**SOURCE PASSAGE:**

ROOFTOP GARDENS: growing greens for social inclusion

Countries

Spain

Policy areas

Organisation name Municipal Institute for People with Disabilities

Contact person: Laura Trujillo

ltrujillo@bcn.cat

The shortage of building land in the city of Barcelona has led to people exploring new ways of fostering horticulture in the city. Besides a network of urban allotments that include 19 public plots, 355 allotments for schools and 85 gardens opened due to community demands, the City Council has opened five new spots not currently used, for growing vegetables and herbs. In 2016 the City Council decided to take advantage of unused spaces in municipal buildings, such as rooftops, to establish innovative urban allotments. This led to the creation of the ‘rooftop garden’ project, run by the Municipal Institute for People with Disabilities (IMPD), which, in addition to contributing to the increase of green spaces in the city, puts special emphasis on promoting groups of people with various disabilities or mental health problems, who are direct beneficiaries of the experience.

The pilot project came to light in 2016, when the IMPD opened an urban allotment on its headquarters building rooftop, right in the centre of Barcelona. The project involved the IMPD as the public local organisation responsible for the experience, in partnership with the Institute of Agrifood Research and Technology (IRTA, from the Catalan acronym) and three occupational centres for people with disabilities. Three years after this successful beginning, Barcelona has five urban allotments in operation on the rooftops of various municipal buildings, run entirely by organisations of people with disabilities (about 120 people from six social organisations in 2019).

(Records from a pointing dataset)
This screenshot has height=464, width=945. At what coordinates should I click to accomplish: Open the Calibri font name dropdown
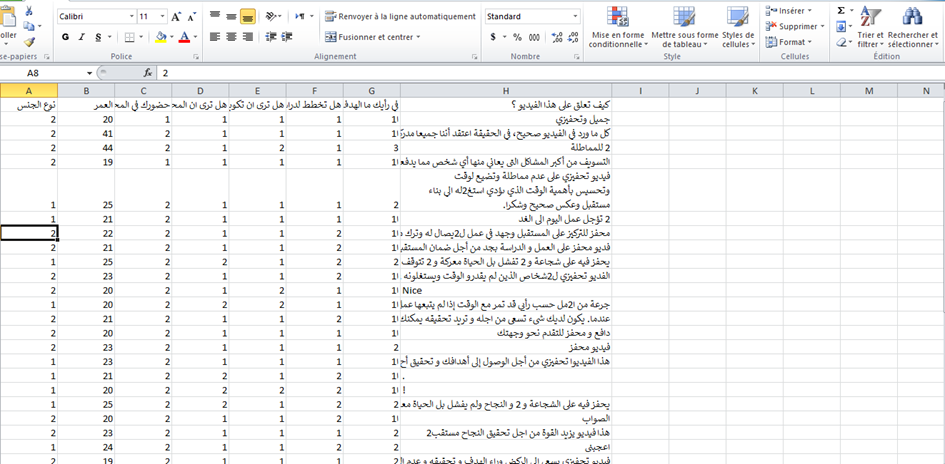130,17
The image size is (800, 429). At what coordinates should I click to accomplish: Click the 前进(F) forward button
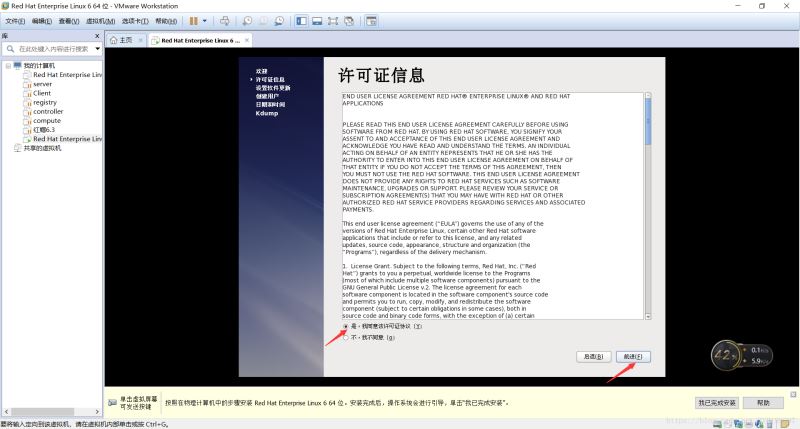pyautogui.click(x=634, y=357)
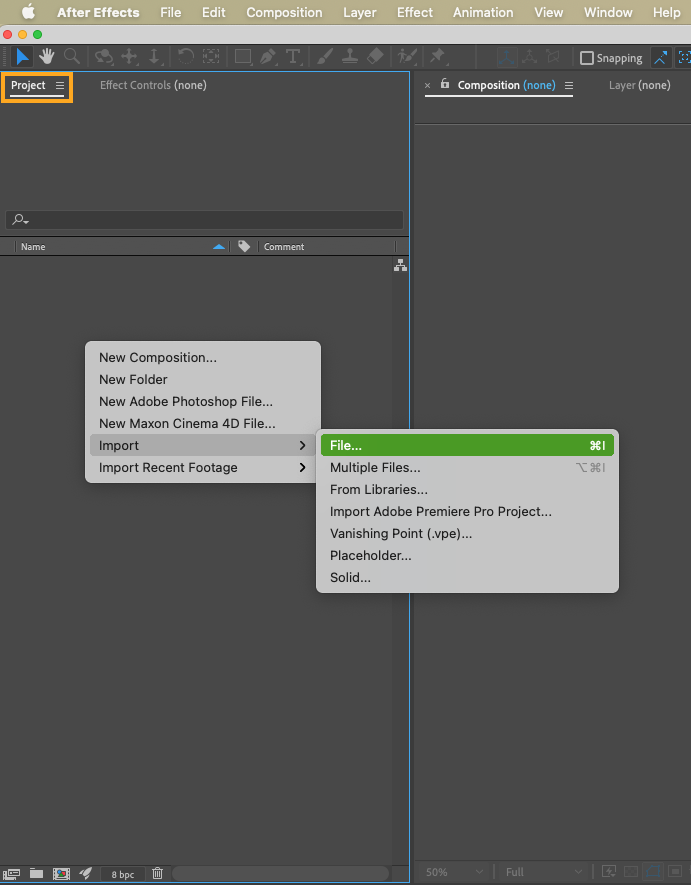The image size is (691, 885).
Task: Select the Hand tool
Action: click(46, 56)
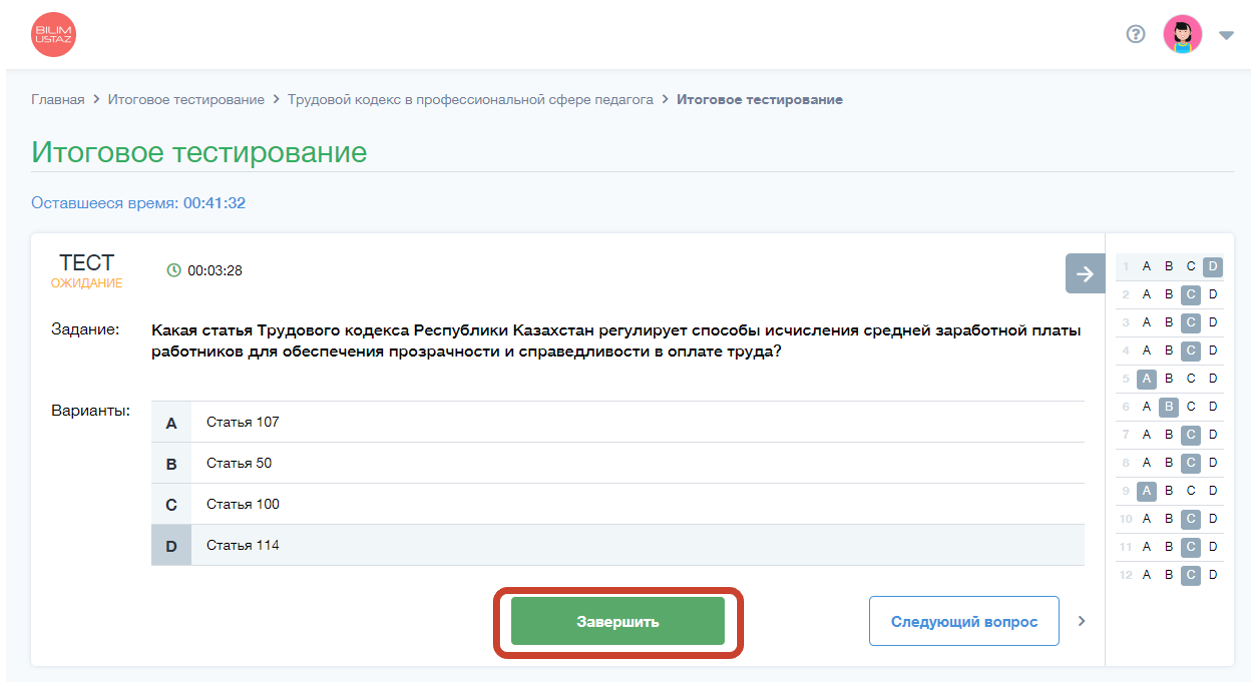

**JOBS:**
**a.** In the Barcelona rooftop garden text, which research institute partnered with the IMPD on the pilot project?
**b.** Continue the Barcelona rooftop garden text from its final sentence.

**OUTPUTS:**
**a.** The Institute of Agrifood Research and Technology (IRTA).

**b.**
The project influences the emotional training of people with disabilities in various aspects:

  • teamwork among participants;
  • inclusion in the community;
  • social relations in a normalised setting;
  • tolerance to frustration when initial expectations are not met;
  • satisfaction of witnessing the entire growing process of the allotment.

One of the allotments is run by people with physical disabilities, which involved adjustments to remove pre-existing architectural barriers and the design of new structures to support fully accessible crops. The other allotments are run by people with intellectual disabilities or mental health issues. What is more, the experience has reached out to other, similar groups by putting older people and children in contact with people with disabilities. As a result, senior citizens from a civic centre and children between 2 and 3 years old at a kindergarten share allotment maintenance tasks with these people.

The project has shown remarkable benefits in the quality of life and personal development of people with disabilities. The rooftop allotments have become a space for coexistence, inclusion and learning for these people, while also being a green space that encourages sustainable agriculture.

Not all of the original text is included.